### What to produce
Output only the lines of the entries that follow, starting at the one with "Task: Open the" and running down to the one with "Task: Select the zoom in magnifier tool", both included and unchanged.

-------- Data in this exercise --------

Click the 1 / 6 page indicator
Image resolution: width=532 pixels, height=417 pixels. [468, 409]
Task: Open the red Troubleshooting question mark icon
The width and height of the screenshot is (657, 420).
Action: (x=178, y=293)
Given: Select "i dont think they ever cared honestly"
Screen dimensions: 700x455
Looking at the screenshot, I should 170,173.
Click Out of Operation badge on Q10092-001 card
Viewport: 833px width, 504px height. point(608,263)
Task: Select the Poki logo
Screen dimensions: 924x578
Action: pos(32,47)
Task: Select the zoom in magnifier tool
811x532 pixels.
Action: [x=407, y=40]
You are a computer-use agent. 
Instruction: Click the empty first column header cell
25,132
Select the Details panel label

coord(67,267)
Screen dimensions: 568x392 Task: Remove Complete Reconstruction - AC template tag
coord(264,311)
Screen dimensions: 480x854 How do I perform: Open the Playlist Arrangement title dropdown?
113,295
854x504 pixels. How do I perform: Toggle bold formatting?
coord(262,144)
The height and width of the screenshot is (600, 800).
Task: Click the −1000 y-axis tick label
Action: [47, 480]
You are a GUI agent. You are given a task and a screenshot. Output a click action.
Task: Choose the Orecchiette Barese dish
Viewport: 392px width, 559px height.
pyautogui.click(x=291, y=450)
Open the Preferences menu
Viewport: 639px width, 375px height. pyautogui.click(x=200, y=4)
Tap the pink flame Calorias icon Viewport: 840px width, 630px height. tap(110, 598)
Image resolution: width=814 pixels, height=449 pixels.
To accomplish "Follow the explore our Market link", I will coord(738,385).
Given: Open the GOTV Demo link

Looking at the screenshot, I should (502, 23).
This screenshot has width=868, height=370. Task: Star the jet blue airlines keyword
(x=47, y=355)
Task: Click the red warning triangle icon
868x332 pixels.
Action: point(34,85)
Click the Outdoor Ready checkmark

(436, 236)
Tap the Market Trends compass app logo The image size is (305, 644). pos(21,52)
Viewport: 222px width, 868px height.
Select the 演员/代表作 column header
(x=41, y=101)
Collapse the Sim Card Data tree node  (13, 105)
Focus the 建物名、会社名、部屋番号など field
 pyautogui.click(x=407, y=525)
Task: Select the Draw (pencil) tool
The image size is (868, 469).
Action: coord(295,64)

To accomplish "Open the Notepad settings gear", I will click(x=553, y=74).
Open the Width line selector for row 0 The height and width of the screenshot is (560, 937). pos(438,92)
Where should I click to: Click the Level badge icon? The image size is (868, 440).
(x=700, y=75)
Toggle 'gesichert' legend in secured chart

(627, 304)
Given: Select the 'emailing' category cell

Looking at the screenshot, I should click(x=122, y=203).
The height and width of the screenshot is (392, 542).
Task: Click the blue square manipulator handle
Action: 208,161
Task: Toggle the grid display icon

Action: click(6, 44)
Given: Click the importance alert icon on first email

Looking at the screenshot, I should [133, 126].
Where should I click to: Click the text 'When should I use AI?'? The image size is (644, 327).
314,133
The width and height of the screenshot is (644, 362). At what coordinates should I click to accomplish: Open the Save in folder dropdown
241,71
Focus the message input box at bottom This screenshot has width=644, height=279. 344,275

--------

### Result of this exercise
Task: Open the red Troubleshooting question mark icon
The width and height of the screenshot is (657, 420).
Action: (x=178, y=293)
Given: Select "i dont think they ever cared honestly"
Screen dimensions: 700x455
Looking at the screenshot, I should 170,173.
Click Out of Operation badge on Q10092-001 card
Viewport: 833px width, 504px height. point(608,263)
Task: Select the Poki logo
Screen dimensions: 924x578
Action: pos(32,47)
Task: Select the zoom in magnifier tool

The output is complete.